Allegations of silent patches and bounty disputes
While THORChain worked on the technical fix, a new conflict emerged on June 1. The security startup V12 disclosed that it had identified and reported a nearly identical vulnerability weeks before the May breach occurred. The firm alleged that the protocol developers “silently patched” the bug without acknowledging the report or paying the expected bug bounty.
The situation soured further when V12 claimed the THORChain team informed them the bounty program had been permanently retired. In response to this perceived lack of transparency, the security firm threatened to release exploit code for other unpatched bugs they claim to have discovered. This dispute highlights a recurring friction point in DeFi: the balance between rapid development and the ethical treatment of security researchers.
The protocol has not publicly detailed its internal decision-making regarding the V12 report, but the fallout has prompted wider discussions on-chain about how projects handle disclosure. For many investors, the incident serves as a reminder of the inherent risks in cross-chain protocols, which often navigate complex codebases.
During this period, macro warning signs in crypto have also kept liquidity tight, making the $10.7 million loss feel particularly heavy for the ecosystem.

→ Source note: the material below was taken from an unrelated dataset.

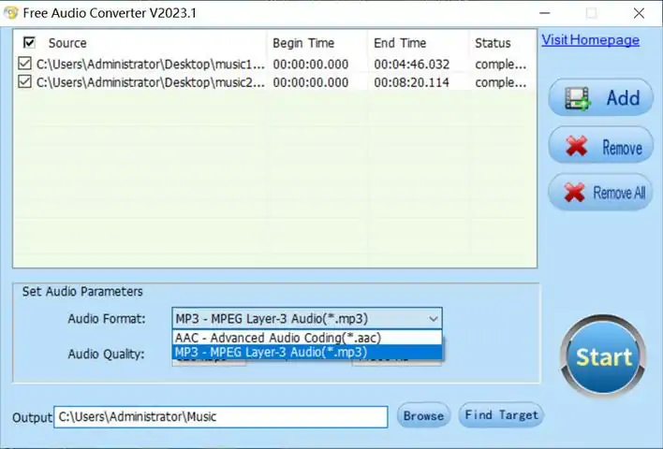Collapse the Audio Format dropdown arrow
Viewport: 663px width, 449px height.
pos(433,318)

Market reaction and the RUNE price recovery
The market response to the resumption of trading was immediate but measured. RUNE, the utility token used for liqudity and security on the network, saw its price stabilize and begin a modest upward trend. At $0.42, the token remains in a sensitive price zone, reflecting the delicate balance between relieved users and cautious speculators who may be waiting for further proof of stability.
Node operators played a critical role in the restart, as they must coordinate to ensure the network is secure before signing is re-enabled. The involvement of the Maya Protocol was also cited as a key factor in keeping the ecosystem afloat during the halt.
This collaborative recovery suggests that while the internal dev team faced criticism, the broader network participants remained committed to the protocols survival.
This resilience is mirrored in other parts of the industry, where institutional interest remains a driving force despite technical setbacks. Just as VanEck and Grayscale move toward ETF filings for other major assets, decentralized protocols like THORChain are under pressure to prove that their self-custodial models can withstand the scrutiny of a more professionalized investor base.
Feature roadmap including Monero and Zcash support
With the network now fully operational, the development team is shifting focus toward its upcoming features. The priority for the next phase is the launch of native Monero (XMR) swaps. This feature has reportedly completed end-to-end testing and is expected to go live in the near future, filling a significant gap in the decentralized exchange market for privacy-focused assets.
Beyond Monero, support for Zcash (ZEC) is also in the pipeline. These additions align with the protocols mission to serve as a permissionless gateway for the most significant digital assets without requiring users to trust centralized intermediaries. The roadmap also includes the implementation of dynamic fees and deeper liquidity incentives to attract back the capital that left during the six-week outage.
The success of these upcoming features will likely depend on whether the team can restore the trust of both users and security researchers. While the technical fix is in place, the reputational damage from the V12 allegations remains a shadow over the protocol.
For now, the focus remains on ensuring the Asgard vaults remain secure as the network attempts to reclaim its position as a major player in the cross-chain DeFi space.